I noticed that I use different notation.
In my notation, a, b, and c are distances
between the lowest plane and the other planes -
not the distances between neighboring planes.

To make transition to the original notation
one should make the substitutions: a=a, b = a+b, c = a+b+c
(left sides are my a, b and c).

Then the answer will be

X = √ (3*a^2/2+2*b^2+3*c^2/2+2ab+ac+2bc).

One more remark. Once we know that the required construction exists, it is easy to calculate the polyhedron edge X. X^2 is a quadratic function of distances a, b, c (in my notation). The expression should be symmetric to arbitrary permutatons of [a, b, c]. Then X^2 = s1 (a^2+b^2+c^2) + s2 (ab+ac+bc), where s1 and s2 are some constants. In two limits a=0, b=0, and a=b=c, c is equal to the height of a regular polyhedron: c/X=√ (2/3).
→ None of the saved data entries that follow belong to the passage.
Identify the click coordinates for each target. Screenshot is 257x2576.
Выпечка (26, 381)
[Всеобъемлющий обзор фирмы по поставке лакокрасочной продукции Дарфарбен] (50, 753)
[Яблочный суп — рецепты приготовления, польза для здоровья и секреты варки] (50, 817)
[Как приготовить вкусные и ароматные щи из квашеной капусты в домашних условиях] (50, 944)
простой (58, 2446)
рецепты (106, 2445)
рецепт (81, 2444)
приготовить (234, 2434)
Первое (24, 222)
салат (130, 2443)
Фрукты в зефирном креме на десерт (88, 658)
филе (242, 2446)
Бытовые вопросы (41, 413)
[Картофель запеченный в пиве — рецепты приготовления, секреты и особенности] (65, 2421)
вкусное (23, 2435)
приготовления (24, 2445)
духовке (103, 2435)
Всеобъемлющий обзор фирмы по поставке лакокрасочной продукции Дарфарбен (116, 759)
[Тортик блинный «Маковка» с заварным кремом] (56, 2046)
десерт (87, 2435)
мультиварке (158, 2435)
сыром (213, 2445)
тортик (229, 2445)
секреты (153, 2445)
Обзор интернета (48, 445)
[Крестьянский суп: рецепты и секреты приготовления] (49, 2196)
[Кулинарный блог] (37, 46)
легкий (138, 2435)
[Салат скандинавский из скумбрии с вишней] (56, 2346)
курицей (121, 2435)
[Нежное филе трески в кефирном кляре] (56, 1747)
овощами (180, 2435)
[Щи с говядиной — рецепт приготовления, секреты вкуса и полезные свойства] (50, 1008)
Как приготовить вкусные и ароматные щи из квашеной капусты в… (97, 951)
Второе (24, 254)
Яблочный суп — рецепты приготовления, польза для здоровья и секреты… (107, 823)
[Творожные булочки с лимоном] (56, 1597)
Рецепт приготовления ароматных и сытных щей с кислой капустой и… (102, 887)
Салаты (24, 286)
Applying the above expression to these two limits we have s1=3/2, 3(s1+s2) = 3/2, and hence s2 = -1.

*****************************************************

Choose the coordinate system, such as the lowest plane passes through the cooridnate origin (0,0,0). Put the vertex v_0 of the tetrahedron in the coordinate origin. The other 3 vertices have coordinates:

Eq. (1)

v_1=(0, L, L),
v_2=(L, 0, L),
v_3=(L, L, 0).

Here, L is some number. The distance between any two vertices v_i and v_j is equal to L √ 2, so this is a regular tetrahedron.

Let P=(P_x,P_y,P_z) is the unit vector normal to the planes. The vertices of the tetrahedron lie on planes, if and only if v_j have the form v_j = d_j P + Q_j, where d_j =a, b, c, and Q_j are some vectors perpendicular to P. Taking scalar products of these relations with the vector P, we have v_j*P_j = d_j, or

y + z = a,
x + z = b,
x + y = c,

where x= L*P_x, y=L*P_y, z=L*P_z. The solution is

Eq. (2)

x = (-a+b+c)/2,
y = (a-b+c)/2,
z = (a+b-c)/2.

This means that by choosing L = √(x^2+y^2+z^2); and P = (x,y,z)/L we solve the problem.

The edge length X of the tetrahedron is equal to
X = L √ 2=
√ (3a^2/2+3b^2/2+3c^2/2-ab-ac-bc).


For explicit construction we start with an arbitrary coordinate system. For given a, b, and c we calculate x,y,z, according to Eq. (2) and build the tetrahedron according to Eq. (1). Then draw the vector P and build the planes. After that, we can rotate and shift this construction to transform the planes into the desired position.